Extreme scale computing introduces many new challenges to parallel program design, where a computation may involve hundreds of thousands of processes with multiple-level parallelism. It is very difficult to debug such large-scale parallel programs. Scalable and light-weight correctness tools are critical to combat this challenge.
This research seeks to design innovative algorithms and develop a scalable toolkit to efficiently and effectively analyze parallel programs and detect potential errors on the emerging heterogeneous and extreme scale computing platforms. Specifically, the objectives of the research are to: (1) develop instrumentation tools and optimized monitoring systems to support building tools for error detection, (2) design various optimization strategies and techniques to improve scalability and reduce overhead, (3) integrate static and dynamic program analyses to improve reporting accuracy and code coverage, (4) design more accurate and efficient detection techniques on large-scale parallel systems, and (5) investigate domain-specific techniques for error detection and optimization.

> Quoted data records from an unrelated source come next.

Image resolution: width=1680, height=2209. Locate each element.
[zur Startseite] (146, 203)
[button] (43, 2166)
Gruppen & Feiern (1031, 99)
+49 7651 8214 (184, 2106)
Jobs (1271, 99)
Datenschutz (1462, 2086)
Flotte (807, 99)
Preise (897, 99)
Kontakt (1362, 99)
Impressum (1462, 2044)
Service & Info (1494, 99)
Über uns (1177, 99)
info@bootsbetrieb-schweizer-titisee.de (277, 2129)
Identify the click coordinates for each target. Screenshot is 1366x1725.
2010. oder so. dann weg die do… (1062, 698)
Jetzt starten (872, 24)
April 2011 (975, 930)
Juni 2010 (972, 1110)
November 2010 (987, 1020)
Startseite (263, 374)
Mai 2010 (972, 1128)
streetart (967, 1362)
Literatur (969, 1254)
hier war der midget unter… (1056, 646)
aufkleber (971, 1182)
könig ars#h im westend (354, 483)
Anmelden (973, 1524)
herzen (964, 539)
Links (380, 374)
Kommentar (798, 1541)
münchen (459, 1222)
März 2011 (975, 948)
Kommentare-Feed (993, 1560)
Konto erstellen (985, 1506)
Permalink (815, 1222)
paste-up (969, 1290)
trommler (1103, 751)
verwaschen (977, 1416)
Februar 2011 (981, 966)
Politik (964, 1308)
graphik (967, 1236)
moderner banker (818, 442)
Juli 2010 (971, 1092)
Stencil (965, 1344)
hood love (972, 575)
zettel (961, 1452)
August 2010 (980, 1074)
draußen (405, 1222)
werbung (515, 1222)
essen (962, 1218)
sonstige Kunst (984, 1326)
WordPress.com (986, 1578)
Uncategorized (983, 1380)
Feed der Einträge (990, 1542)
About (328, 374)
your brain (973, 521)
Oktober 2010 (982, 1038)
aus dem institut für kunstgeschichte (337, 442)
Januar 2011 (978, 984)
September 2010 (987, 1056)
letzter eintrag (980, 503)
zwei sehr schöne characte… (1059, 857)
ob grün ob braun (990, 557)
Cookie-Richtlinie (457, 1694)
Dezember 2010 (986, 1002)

This research will greatly help the development of extreme scale parallel programs for scientific computing and discover hard-to-find errors in early stage. It will significantly reduce the burden of tedious debugging activities, so researchers can focus on scientific problems. The toolkit is targeted for general computing platforms, from local clusters to extreme scale supercomputers. In the education thrust, the research results will facilitate the development of new courses and enhance existing ones. High-school, undergraduate, and graduate students will have opportunities to get involved in the research.